Plusieurs membres demandent la question préalable.

(L'Assemblée décrète qu'il y a lieu à délibérer.) M. Dusaulx. Il est donc enfin arrivé le moment où la place de cette Bastille, dont la chute sert d'époque à la régénération de notre Empire, va présenter à l'univers cette colonne, signe de liberté conquise, signe éternel de l'expédition mémorable sans doute, mais diversement envisagée, selon que l'on hait ou que l'on regrette la tyrannie. Les vainqueurs de cette forteresse, nos Parisiens, secondés de nos braves gardes françaises, à qui nous devons peut-être tout ce que nous sommes (Applaudissements), ont déjà et plusieurs fois paru dans cette enceinte nationale, au bruit des acclamations. Il s'agit aujourd'hui d'un de leurs dignes camarades, du généreux Palloy. L'amour de la patrie le ravit, le transporta de joie, lorsque le 14 juillet 1789, la ville de Paris, réveillée de sa trop longue léthargie, osa fixer d'un œil intrépide le fantôme menaçant d'un despotisme insupportable et prêt à s'évanouir. L'honneur de démolir la forteresse qu'il avait assiégée lui était bien dù. Aussi cet honneur lui fut-il décerné d'une voix unanime par les électeurs dont l'histoire parlera. A son exemple, je ne parlerai ni de son zèle, ni de son désintéressement; je ne parlerai pas non plus du sacrifice d'une fortune assez considérable et bien acquise, fortune qu'il a tout entière et sans. réserve employée au gré de sa passion dominante, c'est-à-dire à semer d'un bout de la France à l'autre, et dans les pays lointains, les membres de ce colosse infâme qui effrayait jusqu'à l'innocence.

Mais qu'a-t-il donc fait, dira-t-on? Il a déposé dans les 83 départements le simulacre révoltant de la Bastille; il l'a promenée dans nos hameaux, sur le sol de nos braves cultivateurs, dont la plupart ne se doutaient pas de l'existence inouïe de ce château funeste digne de Cacus. Saisis d'horreur à cet aspect, ils s'écrièrent tous : « Vivre libres ou mourir! »

Palloy a influé sur l'opinion publique, Palloy a donc bien mérité de la patrie. Voilà le plébéien dont s'applaudit la France triomphante, voilà le rare citoyen que nous avons à couronner. Les Grecs et les Romains, on n'en saurait douter, auraient souri au projet de votre comité. Je

pense que ces deux nations, fières, mais reconnaissantes, auraient encore doté la fille de Palloy. Je demande donc que les articles du comité soient mis aux voix, et, si je l'osais, je demanderais qu'il fût accordé à la fille de Palloy une gratification nationale.
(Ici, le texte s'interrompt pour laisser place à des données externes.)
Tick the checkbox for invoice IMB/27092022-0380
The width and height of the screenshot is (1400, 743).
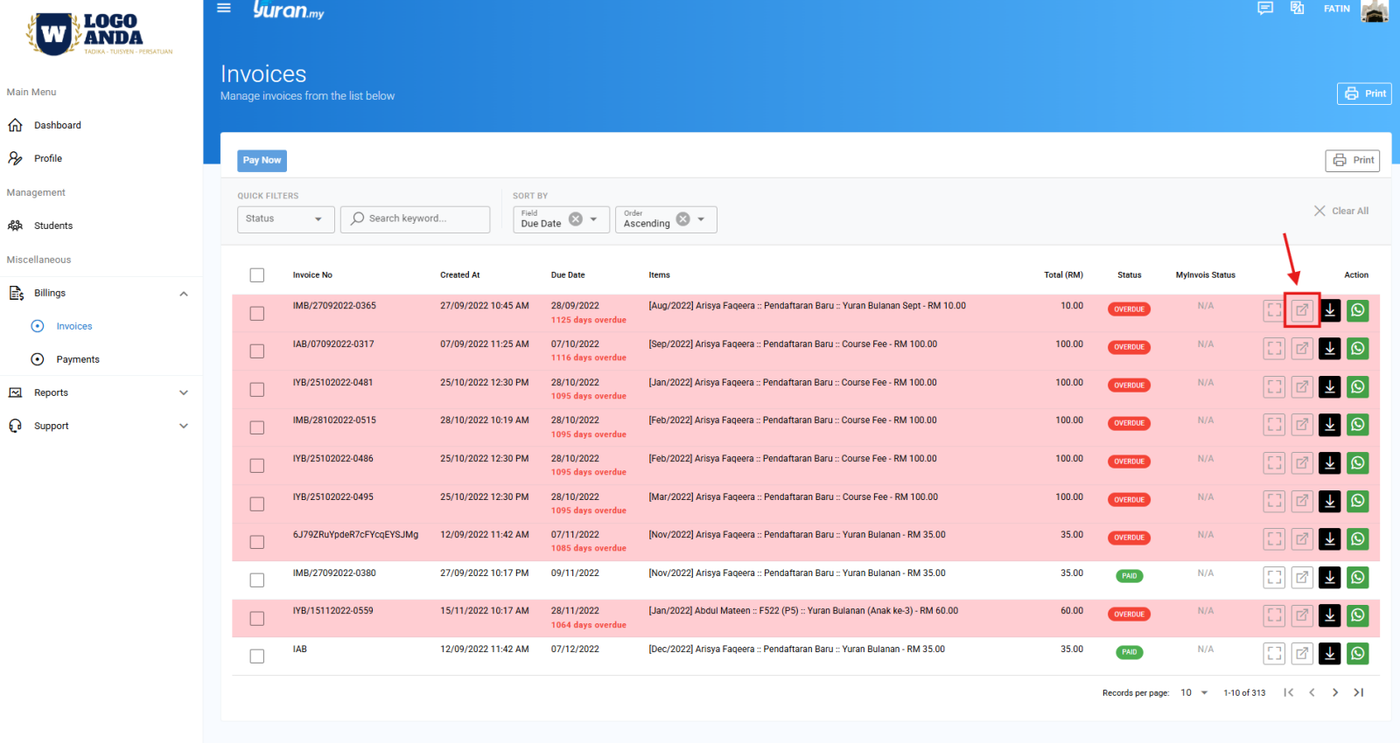pyautogui.click(x=257, y=580)
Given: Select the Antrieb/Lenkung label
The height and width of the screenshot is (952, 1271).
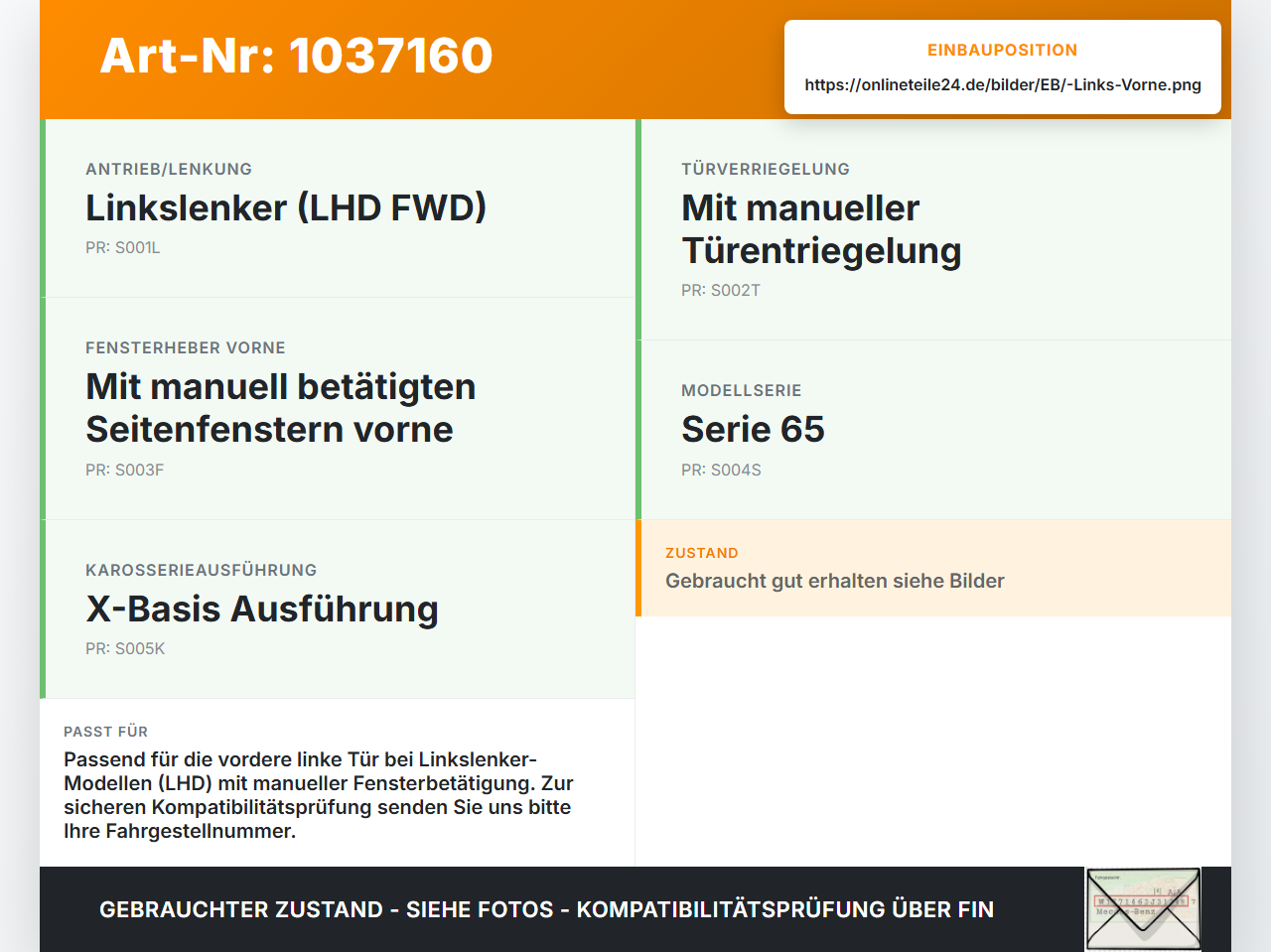Looking at the screenshot, I should click(169, 169).
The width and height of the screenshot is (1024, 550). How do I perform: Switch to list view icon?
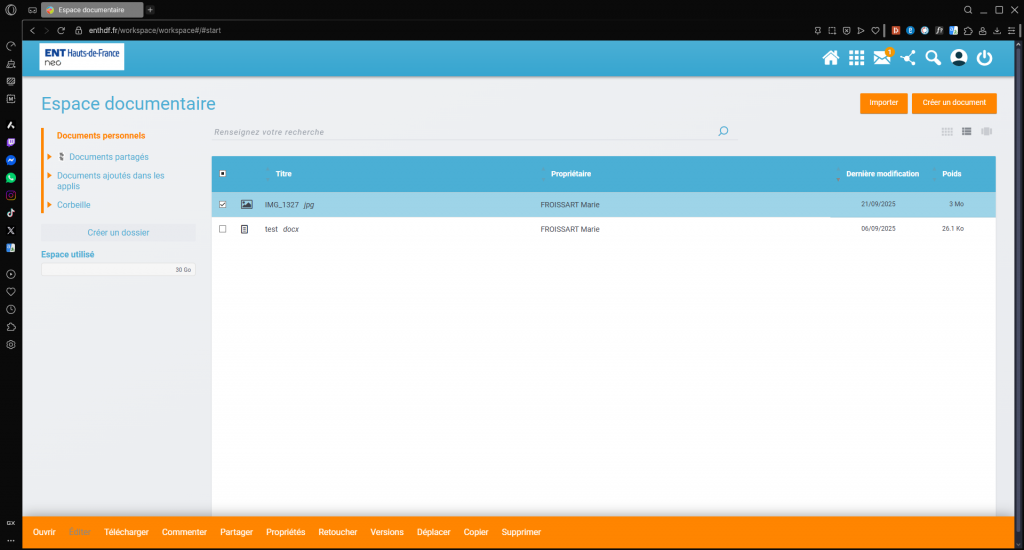click(x=967, y=131)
M. Cambon. Je crois qu'il ne convient pas au Corps législatif, qui veut être libre, de décréter une dépense sans savoir ce qu'elle coûtera. Il est temps qu'on s'élève avec courage contre cette dilapidation qui se fait dans la capitale, qui n'apporte aucun secours aux contributions publiques. Je demande donc, au nom de la liberté, que le projet du comité soit imprimé et qu'on nous fasse connaître le montant de cette dépense.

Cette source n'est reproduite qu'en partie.